Clint looked around in growing desperation for a face from Headquarters. He bought Egon a round; the German played, “This Love of Mine,” which he and Judy thought of as “their” song.
He bummed a bathing suit, took a drive down to the Opelbad, a luxurious pool set in the woods and vineyards over the city. He studied the women at pool side with a practiced eye, but none of them was as voluptuous as Judy....Screw it, Clint thought.
“Where to, sir?” the taxi driver asked.
“Airlift Headquarters.”
Clint sighed with relief as he entered Taunusstrasse 11. He went first to the Control Center and chatted with the duty control officer, who gave him a capsule briefing, then went upstairs to Operations and made his own hasty calculation that they would set down three thousand tons.
He went to his office, put the hot plate on for coffee, took off his blouse, and began to read over the preliminary agreement drawn up with the British for the joint operation of bases at Celle and Fassberg. He dialed General Stonebraker’s office.
The general’s secretary answered.
“This is Colonel Loveless. General in for me?”
“Hello.”
“Clint Loveless, sir.”
“Yes, Clint.”
“How’s your ... indigestion, sir.”
“Fine.”
“I’m working over the agreement with the British. I’ll try to have it on your desk tomorrow afternoon before I shove off for Burtonwood.”
“I thought I gave you the day off.”
“You did, sir. I don’t know what to do with a day off.”
“Well, long as you’re here, have the agreement on my desk this afternoon.”
Clint clenched his teeth for a long second. “Yes, sir. By the way, General, did you see the memo on how the British are getting the sparrows off the Gatow airfield?”
“No.”
“Seems like one of their airmen used to train falcons for hunting. They’re sending some over from England. Say they’ll have those sparrows out of there in an hour.”
“Why the hell didn’t we think of that!”
“Guess we’re not too much on falconry.”
“By the way, Clint, M.J. is having cocktails and dinner for some of the staff and wives who are particularly angry at me. Why don’t you join us at the dining room at seven.”
“Sounds like a winner, sir.”
Clint dug into the agreement, now happy he had returned to work. His phone rang.
“Colonel Loveless.”
“Suh, this is Sergeant Bufford,” a Texan drawled. “I’m here at Rhein/Main at the Lost Wives’ Club. We got us a Mrs. Clinton Loveless who came in by commercial aircraft. We reckon she belongs to you, suh.”
Clint blinked with disbelief. “Has she got two pale kids with her?”
“Ma’am, you got two pale kids?”
Judy took the phone. “Clinton.

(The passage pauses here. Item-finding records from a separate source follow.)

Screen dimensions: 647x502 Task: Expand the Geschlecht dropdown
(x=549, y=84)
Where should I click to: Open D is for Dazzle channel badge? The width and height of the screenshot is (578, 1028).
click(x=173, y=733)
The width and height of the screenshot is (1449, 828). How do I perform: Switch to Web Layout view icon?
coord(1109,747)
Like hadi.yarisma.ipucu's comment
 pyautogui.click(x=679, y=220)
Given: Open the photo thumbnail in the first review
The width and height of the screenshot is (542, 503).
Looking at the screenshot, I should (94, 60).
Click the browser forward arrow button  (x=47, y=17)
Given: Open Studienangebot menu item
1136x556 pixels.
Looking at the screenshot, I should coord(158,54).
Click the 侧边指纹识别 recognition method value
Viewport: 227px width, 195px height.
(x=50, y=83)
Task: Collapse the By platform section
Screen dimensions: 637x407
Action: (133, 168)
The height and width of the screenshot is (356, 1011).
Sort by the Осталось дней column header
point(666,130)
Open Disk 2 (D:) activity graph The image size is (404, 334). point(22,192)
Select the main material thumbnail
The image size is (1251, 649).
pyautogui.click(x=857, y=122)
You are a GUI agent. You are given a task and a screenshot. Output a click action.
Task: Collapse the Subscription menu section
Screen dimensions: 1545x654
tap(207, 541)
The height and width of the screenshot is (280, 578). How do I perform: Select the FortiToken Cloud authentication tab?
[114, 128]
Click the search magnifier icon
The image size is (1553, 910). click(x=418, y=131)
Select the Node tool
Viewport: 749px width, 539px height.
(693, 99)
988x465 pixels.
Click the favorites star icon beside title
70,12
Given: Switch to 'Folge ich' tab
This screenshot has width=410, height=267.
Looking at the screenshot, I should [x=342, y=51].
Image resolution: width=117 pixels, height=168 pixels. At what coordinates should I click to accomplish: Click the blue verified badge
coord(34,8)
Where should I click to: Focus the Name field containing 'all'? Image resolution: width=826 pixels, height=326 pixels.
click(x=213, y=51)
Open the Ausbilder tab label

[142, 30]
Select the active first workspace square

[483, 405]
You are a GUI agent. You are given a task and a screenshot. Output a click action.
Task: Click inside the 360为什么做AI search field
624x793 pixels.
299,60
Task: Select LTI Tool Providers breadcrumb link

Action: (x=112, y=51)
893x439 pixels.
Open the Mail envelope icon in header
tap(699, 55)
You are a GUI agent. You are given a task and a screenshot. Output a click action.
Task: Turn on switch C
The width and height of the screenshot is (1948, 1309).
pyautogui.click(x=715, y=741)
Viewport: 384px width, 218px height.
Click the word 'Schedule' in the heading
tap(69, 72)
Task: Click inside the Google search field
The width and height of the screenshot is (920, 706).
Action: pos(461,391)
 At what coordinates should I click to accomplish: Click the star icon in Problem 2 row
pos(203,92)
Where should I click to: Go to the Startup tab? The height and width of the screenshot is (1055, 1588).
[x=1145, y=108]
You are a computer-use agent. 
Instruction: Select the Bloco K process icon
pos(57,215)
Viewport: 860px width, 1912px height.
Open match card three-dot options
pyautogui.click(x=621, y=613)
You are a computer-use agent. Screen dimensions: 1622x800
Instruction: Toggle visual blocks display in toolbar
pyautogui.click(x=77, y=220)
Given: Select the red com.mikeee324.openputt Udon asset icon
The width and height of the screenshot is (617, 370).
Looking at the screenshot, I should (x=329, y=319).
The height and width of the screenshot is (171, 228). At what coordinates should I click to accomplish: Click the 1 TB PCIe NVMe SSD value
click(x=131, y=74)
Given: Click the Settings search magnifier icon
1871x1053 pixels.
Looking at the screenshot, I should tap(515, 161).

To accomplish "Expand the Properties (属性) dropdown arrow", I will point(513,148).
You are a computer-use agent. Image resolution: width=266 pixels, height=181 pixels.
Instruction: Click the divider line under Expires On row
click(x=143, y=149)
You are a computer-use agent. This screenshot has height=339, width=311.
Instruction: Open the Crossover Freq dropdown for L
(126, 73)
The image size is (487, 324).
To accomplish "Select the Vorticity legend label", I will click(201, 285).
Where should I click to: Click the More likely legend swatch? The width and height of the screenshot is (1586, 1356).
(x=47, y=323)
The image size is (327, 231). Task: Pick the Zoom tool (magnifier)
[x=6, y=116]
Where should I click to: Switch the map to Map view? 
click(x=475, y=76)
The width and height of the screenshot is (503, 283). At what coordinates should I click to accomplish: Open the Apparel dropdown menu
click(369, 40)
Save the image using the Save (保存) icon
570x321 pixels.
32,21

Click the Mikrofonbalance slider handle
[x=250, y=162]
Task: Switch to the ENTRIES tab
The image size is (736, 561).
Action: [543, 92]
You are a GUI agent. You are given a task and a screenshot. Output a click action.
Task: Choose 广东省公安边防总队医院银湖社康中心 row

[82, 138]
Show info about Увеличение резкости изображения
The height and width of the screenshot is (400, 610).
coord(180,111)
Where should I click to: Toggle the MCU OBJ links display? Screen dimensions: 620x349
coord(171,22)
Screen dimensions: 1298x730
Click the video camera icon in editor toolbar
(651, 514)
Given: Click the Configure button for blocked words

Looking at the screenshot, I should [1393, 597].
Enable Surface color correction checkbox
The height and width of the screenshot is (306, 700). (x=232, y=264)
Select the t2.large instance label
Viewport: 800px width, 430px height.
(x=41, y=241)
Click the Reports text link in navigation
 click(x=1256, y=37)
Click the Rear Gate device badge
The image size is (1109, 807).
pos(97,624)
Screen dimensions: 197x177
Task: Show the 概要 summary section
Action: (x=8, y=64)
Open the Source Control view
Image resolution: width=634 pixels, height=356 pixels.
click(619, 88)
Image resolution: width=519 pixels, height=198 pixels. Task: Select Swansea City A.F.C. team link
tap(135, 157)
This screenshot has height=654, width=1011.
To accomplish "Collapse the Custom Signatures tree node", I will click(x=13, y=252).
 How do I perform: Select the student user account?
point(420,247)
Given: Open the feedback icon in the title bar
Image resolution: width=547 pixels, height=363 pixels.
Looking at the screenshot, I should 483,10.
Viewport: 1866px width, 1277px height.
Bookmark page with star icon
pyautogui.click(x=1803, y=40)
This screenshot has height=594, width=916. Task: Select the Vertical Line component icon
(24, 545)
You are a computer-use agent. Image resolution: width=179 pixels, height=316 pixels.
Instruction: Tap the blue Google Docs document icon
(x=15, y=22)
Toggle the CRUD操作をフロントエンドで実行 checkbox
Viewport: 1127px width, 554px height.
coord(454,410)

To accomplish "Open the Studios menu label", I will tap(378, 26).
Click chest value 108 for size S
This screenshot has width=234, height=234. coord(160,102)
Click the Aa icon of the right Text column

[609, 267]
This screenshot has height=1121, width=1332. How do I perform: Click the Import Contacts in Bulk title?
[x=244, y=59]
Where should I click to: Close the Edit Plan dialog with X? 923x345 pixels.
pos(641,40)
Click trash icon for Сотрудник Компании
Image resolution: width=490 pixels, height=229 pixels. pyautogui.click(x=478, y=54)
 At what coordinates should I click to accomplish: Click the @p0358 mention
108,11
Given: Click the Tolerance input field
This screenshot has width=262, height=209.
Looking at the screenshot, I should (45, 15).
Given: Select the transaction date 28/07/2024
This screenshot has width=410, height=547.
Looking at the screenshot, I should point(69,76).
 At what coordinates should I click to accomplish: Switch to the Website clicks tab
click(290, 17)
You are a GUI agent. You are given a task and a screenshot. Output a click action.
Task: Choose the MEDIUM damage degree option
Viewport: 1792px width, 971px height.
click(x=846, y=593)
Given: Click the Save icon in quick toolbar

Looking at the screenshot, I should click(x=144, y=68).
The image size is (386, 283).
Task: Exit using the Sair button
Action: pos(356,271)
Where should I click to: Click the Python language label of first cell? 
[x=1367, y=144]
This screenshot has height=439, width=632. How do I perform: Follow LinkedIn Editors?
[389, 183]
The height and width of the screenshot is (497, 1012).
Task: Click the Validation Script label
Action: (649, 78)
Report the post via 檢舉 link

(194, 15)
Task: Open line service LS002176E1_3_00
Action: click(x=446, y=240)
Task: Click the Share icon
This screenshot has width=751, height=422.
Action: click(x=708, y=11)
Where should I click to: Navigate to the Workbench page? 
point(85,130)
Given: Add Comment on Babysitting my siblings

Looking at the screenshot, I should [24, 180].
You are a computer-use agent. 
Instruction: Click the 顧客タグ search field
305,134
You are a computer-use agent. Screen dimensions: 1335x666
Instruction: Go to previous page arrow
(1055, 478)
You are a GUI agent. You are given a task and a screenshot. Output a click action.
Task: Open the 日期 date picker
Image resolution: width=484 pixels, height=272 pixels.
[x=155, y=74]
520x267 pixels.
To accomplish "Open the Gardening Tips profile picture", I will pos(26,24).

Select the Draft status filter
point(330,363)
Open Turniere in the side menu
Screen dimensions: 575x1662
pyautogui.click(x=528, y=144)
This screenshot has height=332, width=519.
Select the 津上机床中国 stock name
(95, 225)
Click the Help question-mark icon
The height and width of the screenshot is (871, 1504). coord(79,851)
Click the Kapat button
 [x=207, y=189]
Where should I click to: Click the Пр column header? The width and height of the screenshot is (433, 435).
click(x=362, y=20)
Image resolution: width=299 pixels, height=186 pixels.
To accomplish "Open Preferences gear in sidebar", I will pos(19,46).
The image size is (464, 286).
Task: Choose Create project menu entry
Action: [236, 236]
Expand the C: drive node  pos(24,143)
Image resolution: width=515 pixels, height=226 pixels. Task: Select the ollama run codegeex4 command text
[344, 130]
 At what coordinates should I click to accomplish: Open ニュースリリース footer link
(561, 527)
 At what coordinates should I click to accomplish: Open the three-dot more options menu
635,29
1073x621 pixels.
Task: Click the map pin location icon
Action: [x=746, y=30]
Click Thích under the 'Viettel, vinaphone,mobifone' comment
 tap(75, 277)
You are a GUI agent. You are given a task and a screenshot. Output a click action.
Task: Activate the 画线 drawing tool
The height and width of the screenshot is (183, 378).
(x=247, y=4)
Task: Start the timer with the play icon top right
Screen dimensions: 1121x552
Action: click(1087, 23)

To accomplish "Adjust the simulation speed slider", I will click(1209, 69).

Will you please come over and get us.”
“I’ll be damned.”
The general grumbled that the agreement would be late reaching his desk, but nevertheless gave Clint his own staff car and had his aide contact the hotel to arrange a suite.
Judy didn’t know for sure if she had done the right thing by coming to Germany without telling him, but when they embraced and he sniffled while he hugged the children, she knew it was all right
Tony and Lynn were deposited in a bathtub the size of a small swimming pool while the travel-weary wife collapsed with a martini.